18/08/2026

M. L. Wang, Blood Over Bright Haven, label Calix, éditions Pygmalion

M. L. Wang, Blood Over Bright Haven
label Calix, 
éditions Pygmalion

M. L. Wang est une jeune romancière spécialisée dans les littératures de l'imaginaire. 

Elle se fait d'ailleurs l'autrice d'histoires toujours très poignantes à l'image de The Sword of Kaigen paru chez Calix en 2025 ou encore de Blood Over Bright Haven sorti chez le même éditeur au mois de février. 

Ayant beaucoup tourné sur les réseaux et après avoir entendu Emmanuel Chastellière, son traducteur, en parler en termes forts élogieux, j'avoue avoir ma curiosité de lectrice être piquée. 

En outre, pour être tout à fait transparente avec vous, le livre a rejoint ma PAL depuis un moment, il me fallait juste trouver le temps de le sortir. 

Résumé :

A Tiran, Sciona a travaillé dur pour devenir la première mage femme de l'Histoire. Or, maintenant qu'elle a réussi l'examen, le plus difficile reste pourtant à faire car elle était loin d'imaginer combien travailler en compagnie d'hommes arrogants va s'avérer compliqué sans parler des terribles découvertes que ses recherches vont dévoiler. Alors sera-t-elle quoi faire de ce lourd héritage pour tenter de changer le monde ? N'est-ce pas d'ailleurs à croire à l'impossible ? 

Mon avis :

Blood Over Bright Haven prend cadre dans la cité de Tiran. C'est d'ailleurs le berceau de la magie voulue par le dieu éponyme lui-même, d'après les textes sacrés. Elle est administrée par un haut magistère où siègent des hauts mages, nantis pour la plupart, qui sont en charge de maintenir les protections magiques autour de la ville afin de la prémunir des effets de la Souillure. Derrière Tiran se dessine une société de castes où l'injustice prédomine. En effet, la ville accueille en son sein des Kwens qui, pour échapper à la Souillure, ont réussi à trouver refuge à Tiran.
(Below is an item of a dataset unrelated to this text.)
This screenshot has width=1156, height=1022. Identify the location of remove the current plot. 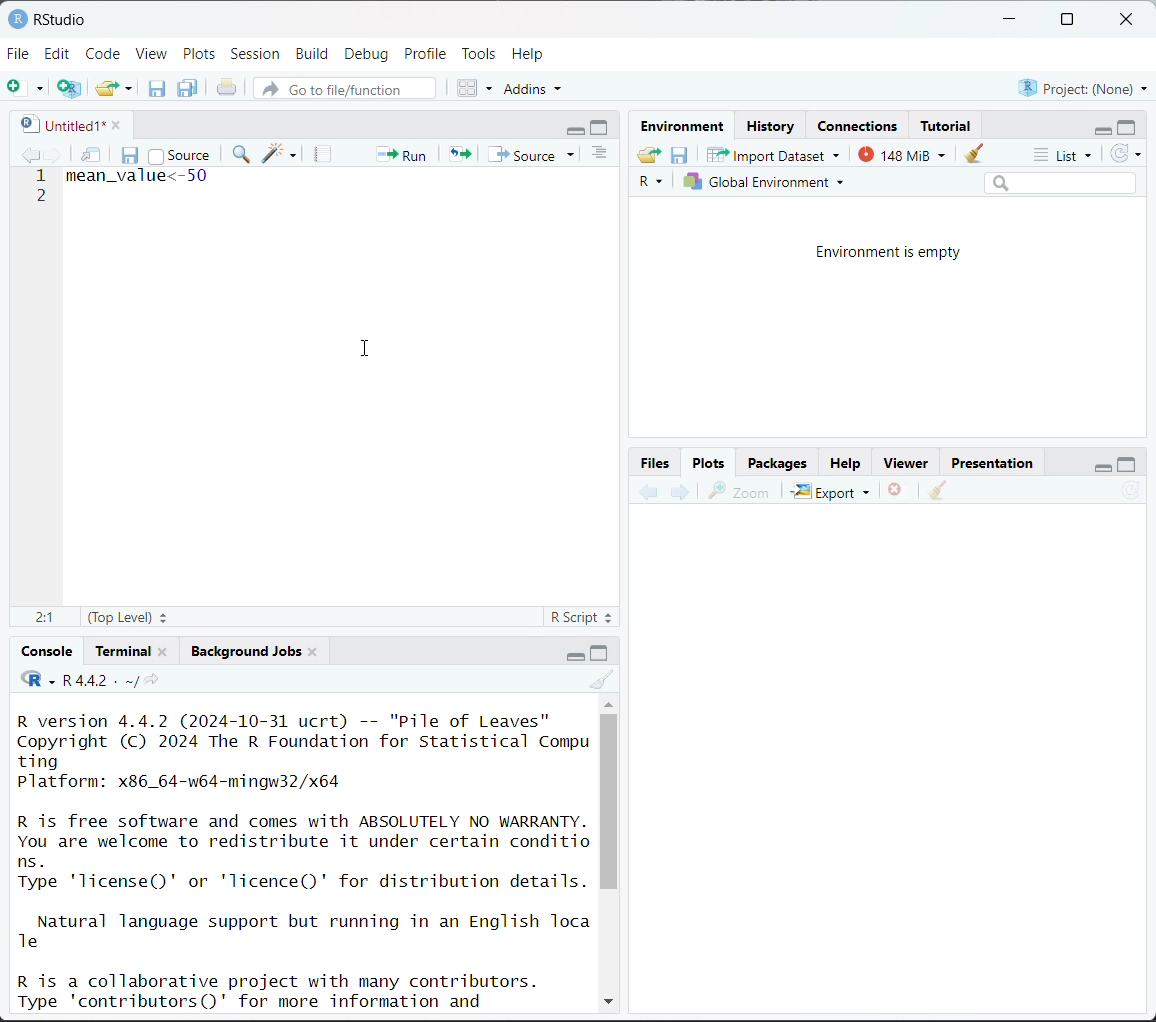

En échange de cette protection, ils subissent une vie misérable servant les Tiranais et vivant dans la pauvreté et le dénuement le plus total en périphérie de la  cité. 

L'univers qui prend forme sous la plume de M. L. Wang s'inspire de l'industrialisation du XIXe siècle où toutefois le progrès ne résulte pas ici des avancées de la machinerie mais est plutôt due à la magie qui va puiser dans des sources d'énergie pour faire avancer les trains ou les automobiles, pour alimenter l'éclairage de la ville ou encore pour faire fonctionner les armes des gardes ou des mages.

La magie imaginée par M. L. Wang se révèle très ingénieuse. Les sorts sont réalisés par l'entremise d'un appareil appelé icantographe permettant de cartographier un espace pour procéder au siphonnage et ainsi aspirer tout ce qui se trouve dans cet espace et le transformer en énergie. L'expression du pouvoir se pare de notes steampunk alliant ici ingénierie et surnaturel. 

Ainsi, la fantasy de M. L. Wang est particulièrement crédible et demeure un point fort au roman. Mais ce n'est pas le seul car outre l'originalité de l'univers, l'autrice met en exergue de nombreuses thématiques toutes plus intéressantes les unes que les autres. 

Déjà, elle nous parle de misogynie de la société qui, à l'image de notre XIXe siècle ne laissait que peu de place  aux femmes, si ce n'est qu'en tant que pourvoyeuses d'enfants. En mettant en valeur la trajectoire d'une femme cherchant à réussir par elle-même tout en refusant la condition d'épouse que l'on veut lui imposer, M. L. Wang inscrit son récit dans un propos féministe fort. Elle a fait de son héroïne, une femme libre et indépendante, qui cherche à s'imposer à ce patriarcat toxique. 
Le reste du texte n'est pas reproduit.